If you’re building a tangible product, you can use linear or an iterative lifecycle. In an iterative lifecycle, you’d iterate on prototypes, and then engineer the entire product at the end. If you’re building a software-only product, iterative lifecycles can be difficult to complete. Too often, sponsors or management pressures the project team into releasing before they’ve engineered the whole product.

Incremental lifecycles are fabulous for software projects, and they are particularly wonderful for short projects. I’ve used incremental lifecycles for release trains, see this paper and this article.

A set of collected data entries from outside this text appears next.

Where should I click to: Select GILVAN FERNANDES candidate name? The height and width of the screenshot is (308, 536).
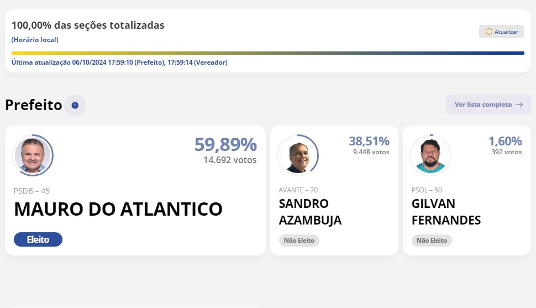point(446,212)
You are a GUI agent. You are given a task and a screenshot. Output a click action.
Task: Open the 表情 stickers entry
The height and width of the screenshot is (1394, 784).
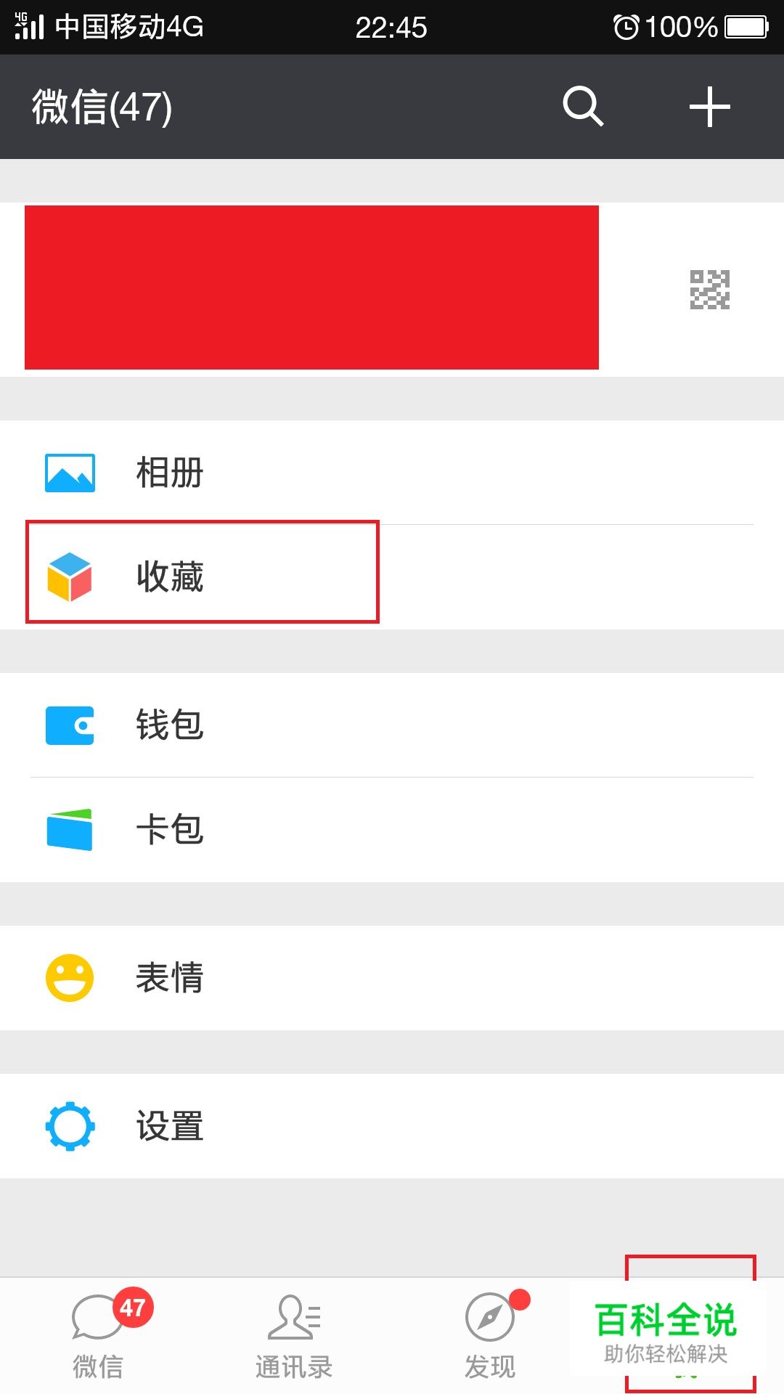coord(170,977)
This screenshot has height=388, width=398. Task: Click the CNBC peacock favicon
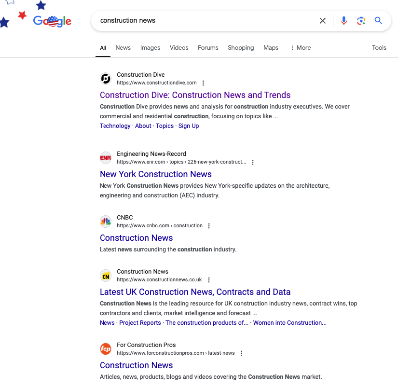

But sometimes, you have a longer project and you can’t define the whole architecture up front (or you don’t want to). That’s when the agile lifecycles shine. You can use agile lifecycles any time, but many senior management teams (and project managers) are still unsure of them and aren’t clear how to use them. You define the set of stuff you want in the project in this iteration, and then proceed with this iteration. You don’t change the requirements in this iteration (and you continue to re-clarify the requirements for the next iteration). Within an iteration, you work on chunks of the project, not prototyping, but completing the product. If you have to change the design or architecture, that’s ok, you do it. Since you’re not working on *everything*, it’s possible to change the design and not kill the project.

Random lifecycles such as code and fix are a disaster. They don’t work. Don’t use them.

Once you’ve got your head wrapped around lifecycles, remember that different parts of the entire project can have different lifecycles. If you’re doing an iterative lifecycle for development, the testers can still use an incremental lifecycle. It’s harder to plan, but if it works, that’s all that matters, right?